[TEXT EXCERPT]
════

Now it looks like the woke crowd is coming for the Looney Tunes character once again, with New York Times columnist Charles Blow writing the cartoon “helped popularize the corrosive stereotype of the drunk and lethargic Mexicans,” in a column over the weekend.
In the same article, Mr. Blow took on the stinky skunk Pepe Le Pew for “normalizing rape culture,” and as a result, Warner Bros, which will be releasing Space Jam 2 in the coming months, said Mr. Le Pew wouldn’t be featured in the sequel.
The French were nowhere to be found defending Pepe Le Pew, however Latinos went into an uproar over the possibility Speedy Gonzales being canceled.
“I am the voice of Speedy Gonzales in the new Space Jam,” comedian Gabriel Iglesias, whose family hails from Mexico, goes by the name Fluffy, and is voicing the mouse in the new film tweeted. “Does this mean they are gonna try to cancel Fluffy too? U can’t catch me cancel culture. I’m the fastest mouse in all of Mexico.”
Mr. Iglesias tweet has generated more than 25,000 likes and counting.
“As a Mexican… I freaking love Speedy Gonzalez as much as my family love the Fastest mouse in all of Mexico,” tweeted Marisol Jaimes, responding to Mr. Iglesias’s tweet, adding that “the toxic sjw gringos who tried to cancel Speedy Gonzalez” could do something unprintable to themselves.
“Neither me nor anyone amongst my family and friends in Mexico felt offended by Speedy Gonzales,” tweeted the account named Hispanic Citizen. “He was intelligent, witty, the fastest of them all and would always outsmart his rivals. The sombreros? Many Mexicans wear them with pride every World Cup. I love Speedy.”
It’s not the first time the mouse has been targeted — and has survived due to the cascade of love shown on him from the Latino community.

════

[STORED DATA]
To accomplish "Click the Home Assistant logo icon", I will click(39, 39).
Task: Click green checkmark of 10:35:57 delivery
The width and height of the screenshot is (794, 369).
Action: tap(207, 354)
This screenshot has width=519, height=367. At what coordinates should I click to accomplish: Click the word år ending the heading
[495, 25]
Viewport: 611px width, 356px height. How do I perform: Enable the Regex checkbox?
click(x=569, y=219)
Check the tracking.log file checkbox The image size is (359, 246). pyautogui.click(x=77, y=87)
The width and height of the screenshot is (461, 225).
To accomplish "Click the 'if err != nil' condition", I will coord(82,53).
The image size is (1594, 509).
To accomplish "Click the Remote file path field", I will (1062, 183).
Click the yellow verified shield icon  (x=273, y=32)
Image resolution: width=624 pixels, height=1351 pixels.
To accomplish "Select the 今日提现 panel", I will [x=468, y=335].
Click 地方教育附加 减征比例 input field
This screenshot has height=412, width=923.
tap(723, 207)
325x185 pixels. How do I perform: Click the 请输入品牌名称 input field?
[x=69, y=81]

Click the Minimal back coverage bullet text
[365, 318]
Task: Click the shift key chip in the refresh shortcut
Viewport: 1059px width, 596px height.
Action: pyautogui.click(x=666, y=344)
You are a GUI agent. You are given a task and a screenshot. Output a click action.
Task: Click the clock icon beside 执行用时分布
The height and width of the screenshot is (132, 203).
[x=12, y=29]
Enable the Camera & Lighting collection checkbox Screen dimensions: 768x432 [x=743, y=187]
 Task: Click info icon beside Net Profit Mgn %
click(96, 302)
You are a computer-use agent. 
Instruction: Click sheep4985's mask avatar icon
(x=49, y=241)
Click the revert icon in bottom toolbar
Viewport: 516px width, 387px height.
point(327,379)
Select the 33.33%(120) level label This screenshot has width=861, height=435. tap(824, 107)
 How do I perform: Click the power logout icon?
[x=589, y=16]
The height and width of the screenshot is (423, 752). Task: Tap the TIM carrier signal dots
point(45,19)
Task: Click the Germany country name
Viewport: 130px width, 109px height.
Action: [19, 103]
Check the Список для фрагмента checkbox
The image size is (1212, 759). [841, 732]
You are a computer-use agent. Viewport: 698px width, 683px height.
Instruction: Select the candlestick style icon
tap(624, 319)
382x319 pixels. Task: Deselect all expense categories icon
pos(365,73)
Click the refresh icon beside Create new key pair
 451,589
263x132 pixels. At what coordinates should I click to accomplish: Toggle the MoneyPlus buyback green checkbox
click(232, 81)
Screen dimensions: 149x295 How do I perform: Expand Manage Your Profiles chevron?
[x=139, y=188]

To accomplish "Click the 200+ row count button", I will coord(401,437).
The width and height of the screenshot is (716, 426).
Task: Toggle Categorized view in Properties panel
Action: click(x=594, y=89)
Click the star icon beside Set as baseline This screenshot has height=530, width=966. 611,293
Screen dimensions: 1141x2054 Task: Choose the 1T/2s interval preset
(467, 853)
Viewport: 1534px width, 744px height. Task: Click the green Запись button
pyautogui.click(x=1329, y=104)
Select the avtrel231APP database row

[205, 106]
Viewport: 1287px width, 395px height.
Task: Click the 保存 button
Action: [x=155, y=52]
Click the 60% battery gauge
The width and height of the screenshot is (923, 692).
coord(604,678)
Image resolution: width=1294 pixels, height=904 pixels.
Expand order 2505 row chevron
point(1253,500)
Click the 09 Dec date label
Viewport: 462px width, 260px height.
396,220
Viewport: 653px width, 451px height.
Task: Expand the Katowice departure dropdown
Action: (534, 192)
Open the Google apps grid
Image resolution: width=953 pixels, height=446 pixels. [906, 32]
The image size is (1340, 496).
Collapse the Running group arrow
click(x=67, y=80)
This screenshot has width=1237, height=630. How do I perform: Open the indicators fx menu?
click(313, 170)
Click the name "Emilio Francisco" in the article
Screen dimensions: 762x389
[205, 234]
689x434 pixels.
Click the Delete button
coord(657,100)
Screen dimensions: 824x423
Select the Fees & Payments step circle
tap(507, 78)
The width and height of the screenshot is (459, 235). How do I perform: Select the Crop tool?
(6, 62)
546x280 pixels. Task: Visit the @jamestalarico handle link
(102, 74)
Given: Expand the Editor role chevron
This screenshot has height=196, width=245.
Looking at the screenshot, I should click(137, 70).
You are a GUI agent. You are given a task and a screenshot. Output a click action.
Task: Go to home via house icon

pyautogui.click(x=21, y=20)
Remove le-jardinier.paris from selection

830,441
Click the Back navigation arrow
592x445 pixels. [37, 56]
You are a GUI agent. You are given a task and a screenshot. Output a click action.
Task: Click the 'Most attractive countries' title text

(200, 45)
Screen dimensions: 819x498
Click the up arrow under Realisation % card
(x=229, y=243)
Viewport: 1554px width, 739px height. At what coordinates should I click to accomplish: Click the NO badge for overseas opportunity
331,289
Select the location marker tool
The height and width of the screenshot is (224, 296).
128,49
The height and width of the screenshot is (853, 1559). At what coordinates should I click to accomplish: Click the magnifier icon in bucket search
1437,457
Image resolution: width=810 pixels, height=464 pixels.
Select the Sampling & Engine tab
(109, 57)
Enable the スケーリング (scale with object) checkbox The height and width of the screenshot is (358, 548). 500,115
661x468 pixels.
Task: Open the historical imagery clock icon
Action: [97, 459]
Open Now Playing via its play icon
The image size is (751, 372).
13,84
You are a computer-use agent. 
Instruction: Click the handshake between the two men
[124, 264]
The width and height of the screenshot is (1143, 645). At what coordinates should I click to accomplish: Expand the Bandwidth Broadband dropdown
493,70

════

[EXERCISE]
Please set down everything in the Speedy Gonzales article above from "Now it looks" down to "Gonzales being canceled.", copied word for word.

[REPLY TO THE EXERCISE]
Now it looks like the woke crowd is coming for the Looney Tunes character once again, with New York Times columnist Charles Blow writing the cartoon “helped popularize the corrosive stereotype of the drunk and lethargic Mexicans,” in a column over the weekend.
In the same article, Mr. Blow took on the stinky skunk Pepe Le Pew for “normalizing rape culture,” and as a result, Warner Bros, which will be releasing Space Jam 2 in the coming months, said Mr. Le Pew wouldn’t be featured in the sequel.
The French were nowhere to be found defending Pepe Le Pew, however Latinos went into an uproar over the possibility Speedy Gonzales being canceled.